On the contrary, the prevalence of T. pallidum infection was 3.7% which is higher than the one reported from Addis Ababa (0%) [24], Jigjiga (0.1%), [25] and Abuja 2.4% [15]. The target population in Addis Ababa study was women who attended antenatal follow-up and healthy blood donors in the Jigjiga study. On the contrary, the prevalence of T. pallidum in the current study is lower compared with the study in Beijing (7%) [26], Zambia (6.5%) [27], and Nigeria (15.4%) [28]. The variation in the prevalence rate of infection may be due to differences in target population.
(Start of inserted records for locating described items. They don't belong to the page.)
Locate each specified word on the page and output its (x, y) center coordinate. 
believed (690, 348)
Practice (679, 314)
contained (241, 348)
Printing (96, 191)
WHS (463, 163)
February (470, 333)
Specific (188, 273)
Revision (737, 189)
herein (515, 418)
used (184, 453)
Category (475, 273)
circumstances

In the present study, complete resistance to penicillin and tetracycline was reported which was similar to reports in Gambella [16] and India [29]. Such resistant features may be due to beta-lactamase producing N. gonorrhoeae strains. The bacteria also showed about 20% resistance to ciprofloxacin which is in line with the reported results from Hawassa (28%) [13], Gambella (18%) [16], and Uganda (23%) [20]. This might be because of the intensive use of ciprofloxacin antimicrobial agent as part of the guideline in syndromic management of gonococcus without evidence. Cefoxitin was found to be effective in 78.6% of the isolates although it is relatively lesser than that reported from Hawassa (82%) [13] and Gambella (100%) [16].
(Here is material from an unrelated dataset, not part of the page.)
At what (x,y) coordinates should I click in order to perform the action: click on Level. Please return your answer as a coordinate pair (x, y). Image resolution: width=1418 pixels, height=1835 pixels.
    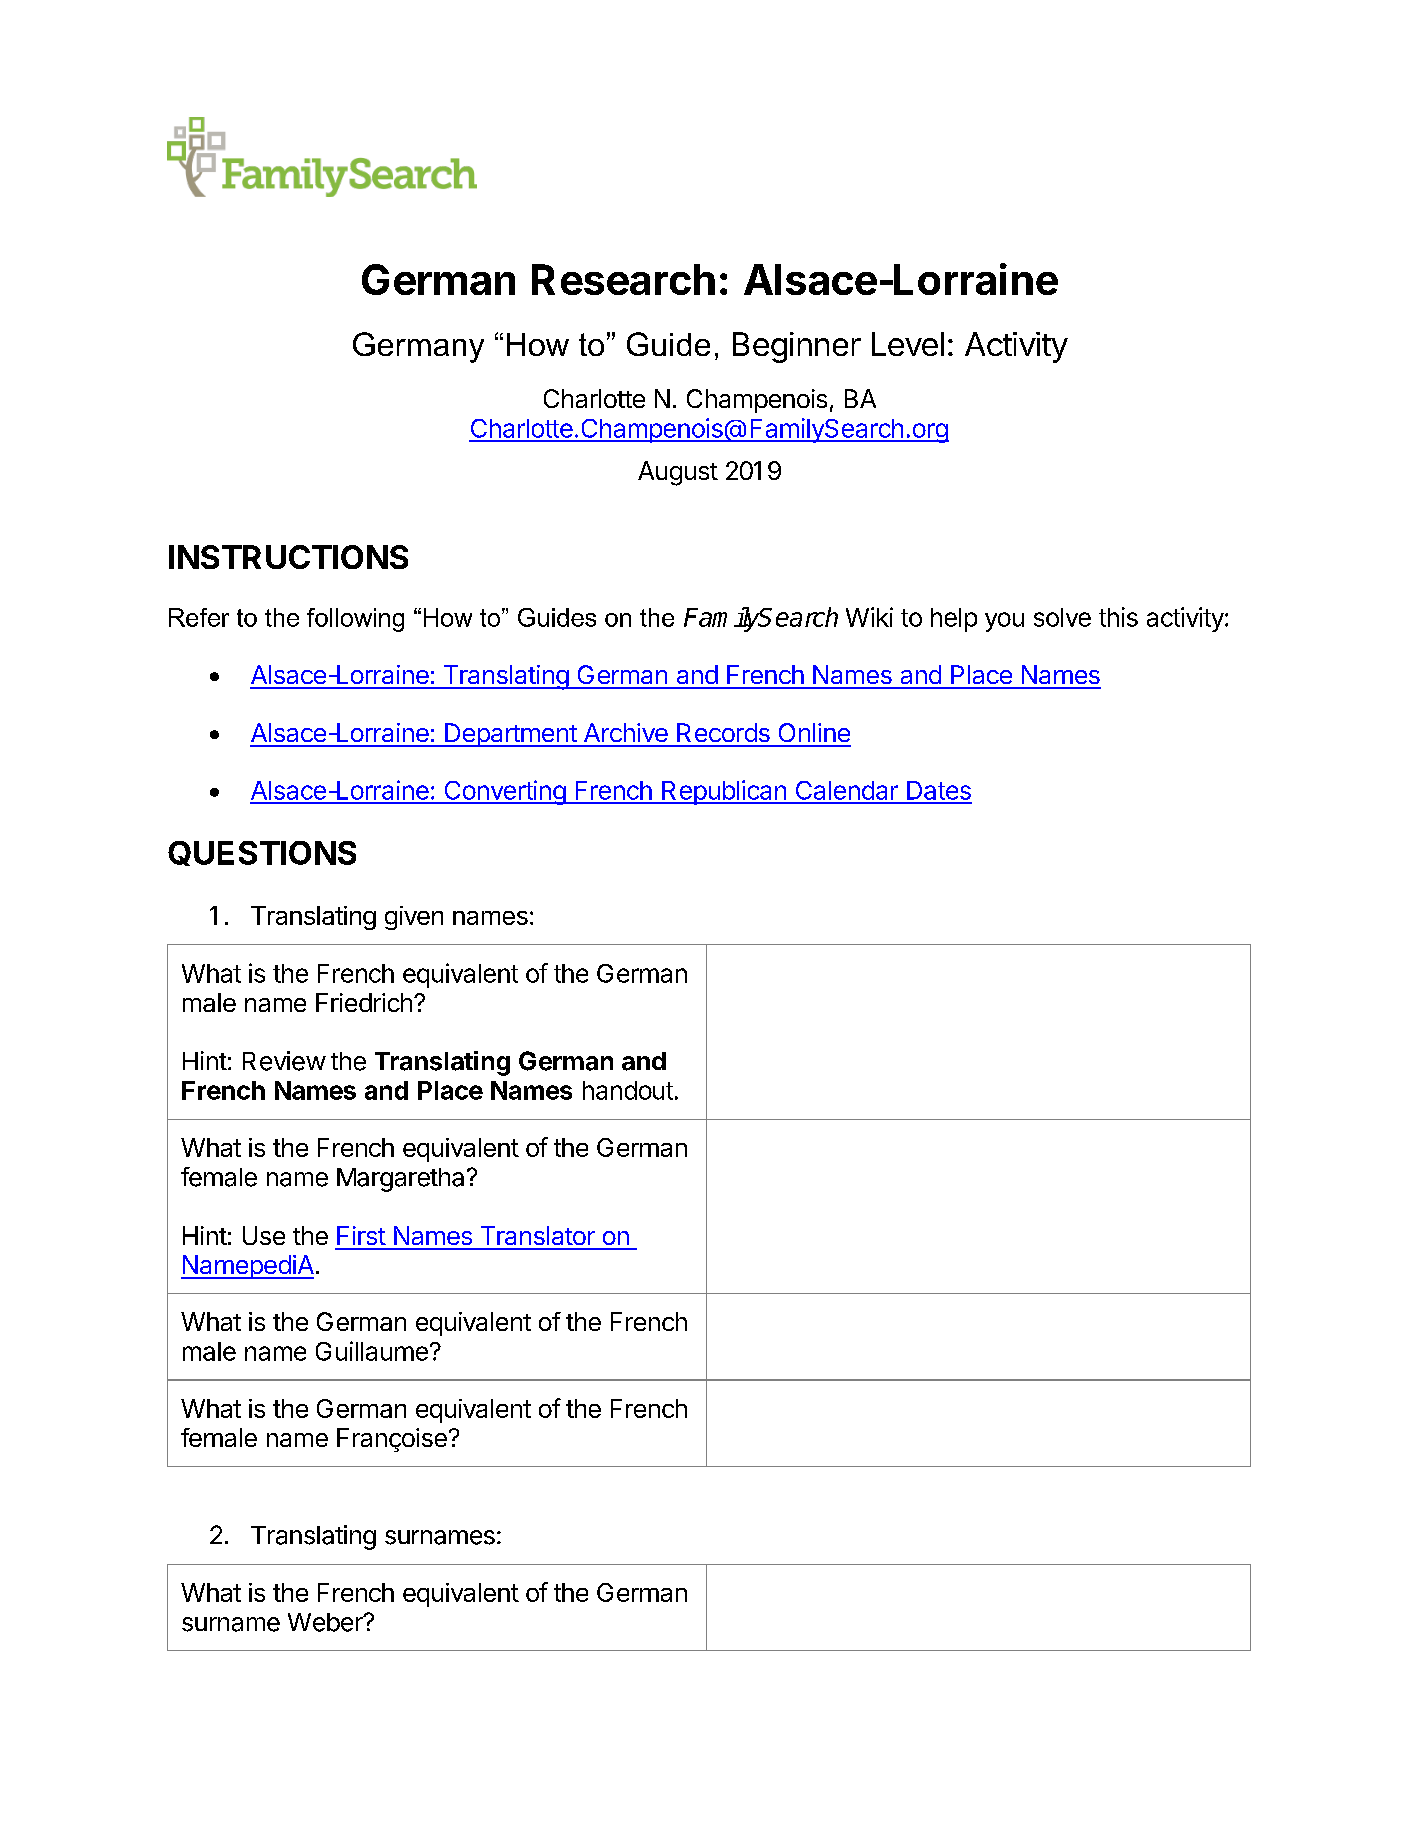
    Looking at the image, I should click on (908, 344).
In this finding, N. gonorrhoeae showed 14.3% resistance to ceftriaxone, which is lower than the studies reported from Bahir Dar (27.8%) [30], Southern Ethiopia (33.3%) [31], and India (40%) [29] and total resistance in Iran [32]. Multidrug resistance was observed in all N. gonorrhoeae isolates. Currently, extensively drug-resistant N. gonorrhoeae strains have been reported in Japan [33], France [34], and Spain [35] that displayed a high level of resistance to cefixime and ceftriaxone. In our study, having had sex after taking alcohol was independently associated with STI (). This might be due to alcohol consumption, having an instating effect that may make engaged in risky sexual behaviors.

5. Conclusion

In this study, the prevalence of STI due to N. gonorrhoeae, T. vaginalis, and T. pallidum was found to be high among university students. As a key factor, having had sex after taking alcohol showed significant association with STIs. N. gonorrhoeae has shown increased resistance to third-generation cephalosporins like ceftriaxone and cefixime. Evidence-based treatment and continuous antimicrobial resistance surveillance are highly recommended. Proper education on reproductive health for university students has invaluable importance to prevent sexually transmitted infections.

Data Availability

The data used to support the findings of this study are included in the manuscript and are available from the corresponding author on reasonable request.

Disclosure

All the data used to support the findings of this study are included in the manuscript.

Conflicts of Interest

The authors declare that there are no conflicts of interest.

Authors’ Contributions

RT, TK, ZS, and MG participated in design, write-up, analysis, and interpretation of data. RT and MG participated in data collection, laboratory work, and prepared the manuscript. All the authors reviewed and approved the final version. All authors read and approved the final manuscript.

Acknowledgments

We are grateful to Jimma University for the financial support to conduct this research. We thank the study participants for their willingness to be part of this study.